# Start of Page extract

So there is a reason why it looks a little bit overboard 

And if somebody has a question, there is even a (still nearly emty) forum for it:
http://www.jeanie-programme.de/fom/fo_na.php?f=1

Last but not least:
If somebody takes 10 minutes time to read a little bit in the help I wrote, he will get a nice tool, which produces pure and valid html code.
(Valid if no links are included, because for target blank), so its even xhtml.

I personally think of course that is a great tool  - it's developed over years.
And if a quick introduction on this board would be available, like for the htmlmaker, it would help too


----------



## erik.van.geit (Jun 13, 2007)

Hi,

To my sense it wouldn't be a large job to insert a "small interface" for Board-only-users. Only then I would recommend it.

It seems to me like this tool produces less bandwidth than the htmlMaker.

It would be great if the "back to sheet" feature which appears in Table-It (see my signature) would be implemented in those tools. Copy formulas in a thread, few buttonclicks and everything is in place on your sheet. How often are we exchanging replies, just because of some typos?

kind regards,
Erik


----------



## Exceljeanie (Jun 13, 2007)

Hi Erik,
It exactly needs two clicks to produce,
another two clicks to reset the area of shown formulas if neccessary,

and a few clicks for once to make it comfortable for you.

What is the problem?
(Like in Excel, you can just use the sumfunction, but still Excel offers more options  )


----------



## Von Pookie (Jun 13, 2007)

If I am understanding this correctly, I think Erik and I may be having the same idea...sort of:


> To my sense it wouldn't be a large job to insert a "small interface" for Board-only-users. Only then I would recommend it.



My thinking (which I didn't mention before), was why not simply make two versions? One version being a smaller add-in that does nothing but prepare the examples for use on a forum for the "board-only users," and a separate add-in that is the "full" version you charge for.


----------



## erik.van.geit (Jun 13, 2007)

Peter,

Not sure if we were talking about the same thing. Say you are reading a post with some formulas. Can you copy that post and return all formulas (and data) to the spreadsheet with a few buttonclicks?

# End of Page extract
# Start of Given data

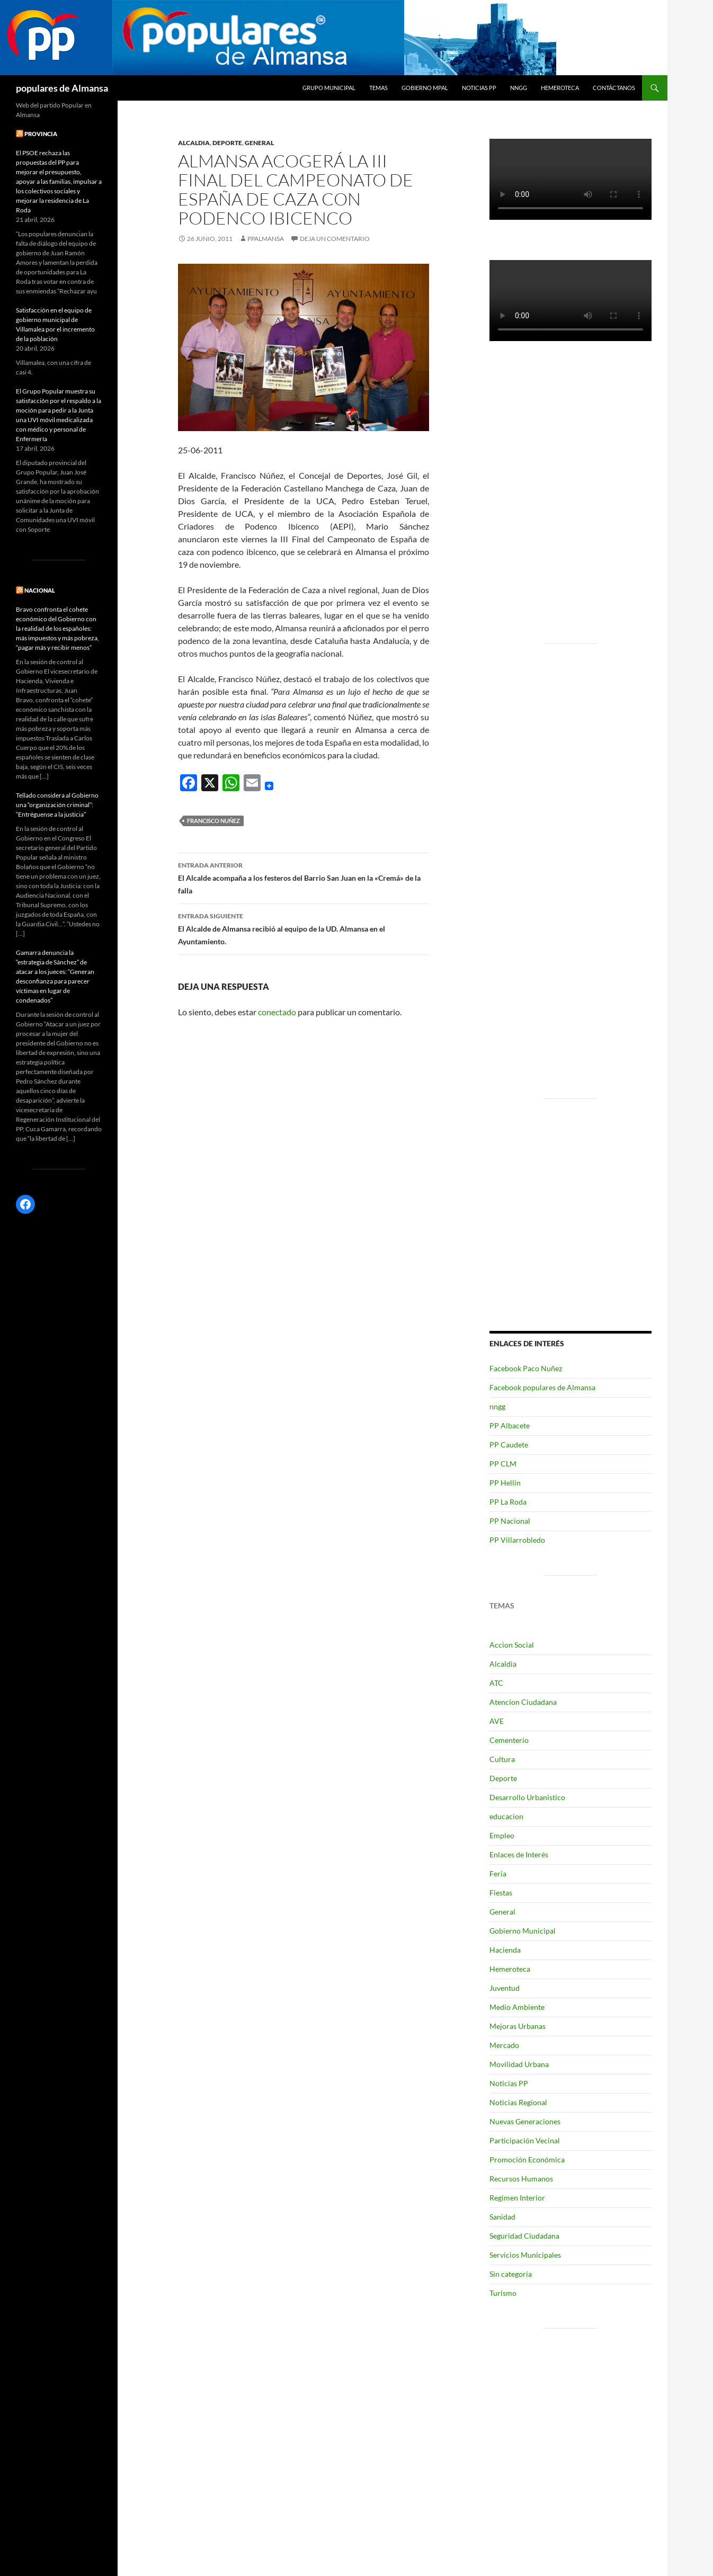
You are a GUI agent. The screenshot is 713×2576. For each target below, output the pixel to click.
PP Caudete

# End of Given data

• **Set exercise**: List each username that heads a dated post in the forum thread, giving each name once. The data above are separate material and have nothing to do with the forum thread.

• **Finished answer**: erik.van.geit, Exceljeanie, Von Pookie